Responda según el texto sobre Waira:
(a) ¿En qué festival y en qué ciudad se estrenó Nigamon/Tunai?
(b) ¿Qué entidad le brindó seguridad a Waira en 2018?
(c) ¿Cuántos años aguantó a los escoltas armados antes de dejarlos marchar?

*Texto del ejercicio*:
+-------+
En 2003, la líder viajó a Bilbao, España, como becaria del programa de derechos de la población indígena de América Latina y el Caribe. De ahí se desplazó a la sede de la Organización de las Naciones Unidas (ONU) en Ginebra, Suiza, donde expuso sus conocimientos a un público diverso de abogados, economistas y ambientalistas. En ese viaje conoció a Émilie Monnet, artista y dramaturga canadiense, quien invitó a Waira a realizar una performance en conjunto. Durante veinte años compartieron saberes y por fin presentaron la obra Nigamon/Tunai, dos palabras que unen a dos pueblos, los anishinaabe, de Norteamérica, y los ingas. Ambas palabras significan ‘el swing del canto’. Nigamon/Tunai se estrenó en el marco del Festival TransAmériques 2024 en Montreal.
En entrevista para RCI, Émilie Monnet manifiesta que hay un punto conector que las llevó a unirse. «Hoy en día, empresas canadienses van a América Latina a sacar el oro, el petróleo, el cobre. Viendo eso ambas nos preguntamos, ¿cómo podemos ser mejores aliados en esas problemáticas?». En el mismo artículo de RCI dice: «A medida que avanza, la obra parece convertirse en un ritual donde naturaleza y tecnología coexisten incorporando aros de cobre, tambores tradicionales, proyecciones de video y cánticos indígenas para construir un microcosmos que refleja tanto la belleza como la destrucción de los territorios».
Los ingas aparecieron en los medios de comunicación del centro del país, de América del Norte y del Sur, y su voz cruzó el océano. Waira hablaba sin miedo del daño cometido por los grupos armados legales e ilegales, del negocio de la coca, de la ganadería extensiva, del daño ambiental. Su voz incomodaba a los enemigos. Las intimidaciones se agudizaron, le llegaban mensajes al celular para que se callara. Los hombres motorizados la buscaron con mayor insistencia, debía dormir en distintas casas, quedarse en pueblos. Todos sabían que la muerte se arrastraba como serpiente venenosa, siguiéndole los pasos, lista para morderla. Ella confiesa que no sabe cómo sigue viva. En 2018 las amenazas eran diarias y la Unidad Nacional de Protección (UNP) le brindó seguridad.
Dos escoltas armados la perseguían como sombras. Waira, un alma de la selva, se sentía presa por sus propios custodios que tendían con su presencia un muro entre ella y sus coterráneos. Aguantó cinco años, les dio las gracias y los dejó marchar.
+-------+
(Registros extraídos)
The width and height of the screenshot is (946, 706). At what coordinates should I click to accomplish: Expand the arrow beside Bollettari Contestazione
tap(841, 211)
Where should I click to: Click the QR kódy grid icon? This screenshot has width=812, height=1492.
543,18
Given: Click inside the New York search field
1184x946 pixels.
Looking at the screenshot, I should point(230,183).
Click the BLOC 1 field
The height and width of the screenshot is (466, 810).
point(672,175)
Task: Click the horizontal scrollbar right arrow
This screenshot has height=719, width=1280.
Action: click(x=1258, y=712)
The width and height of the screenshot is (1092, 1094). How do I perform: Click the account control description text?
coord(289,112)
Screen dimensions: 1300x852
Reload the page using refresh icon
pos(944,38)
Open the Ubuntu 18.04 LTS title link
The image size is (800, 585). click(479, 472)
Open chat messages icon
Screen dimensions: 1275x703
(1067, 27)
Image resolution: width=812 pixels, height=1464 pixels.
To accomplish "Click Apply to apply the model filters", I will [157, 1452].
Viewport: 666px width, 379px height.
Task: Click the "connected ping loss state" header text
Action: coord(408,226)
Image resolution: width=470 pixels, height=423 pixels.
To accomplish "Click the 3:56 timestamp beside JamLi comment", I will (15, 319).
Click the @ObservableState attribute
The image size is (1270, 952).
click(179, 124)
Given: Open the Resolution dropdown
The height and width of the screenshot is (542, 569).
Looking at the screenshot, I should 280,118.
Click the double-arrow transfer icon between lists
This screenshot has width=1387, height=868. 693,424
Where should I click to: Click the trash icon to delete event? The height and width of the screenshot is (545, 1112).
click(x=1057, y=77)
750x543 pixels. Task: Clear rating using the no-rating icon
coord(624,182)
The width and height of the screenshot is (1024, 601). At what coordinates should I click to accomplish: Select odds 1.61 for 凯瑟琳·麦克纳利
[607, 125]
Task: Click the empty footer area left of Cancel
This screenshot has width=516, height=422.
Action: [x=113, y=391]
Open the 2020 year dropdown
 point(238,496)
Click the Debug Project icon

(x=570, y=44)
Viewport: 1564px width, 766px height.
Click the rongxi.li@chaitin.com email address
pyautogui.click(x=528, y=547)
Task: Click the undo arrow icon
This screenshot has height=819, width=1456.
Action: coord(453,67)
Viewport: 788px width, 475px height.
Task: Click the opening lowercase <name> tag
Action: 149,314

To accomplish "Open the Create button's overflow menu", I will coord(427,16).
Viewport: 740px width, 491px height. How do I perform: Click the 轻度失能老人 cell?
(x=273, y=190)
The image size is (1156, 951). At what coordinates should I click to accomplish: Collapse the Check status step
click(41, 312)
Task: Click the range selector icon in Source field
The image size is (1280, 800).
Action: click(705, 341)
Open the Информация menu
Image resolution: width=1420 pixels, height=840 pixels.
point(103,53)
+-------+
*Solución*:
(a) En el Festival TransAmériques 2024, en Montreal.
(b) La Unidad Nacional de Protección (UNP).
(c) Cinco años.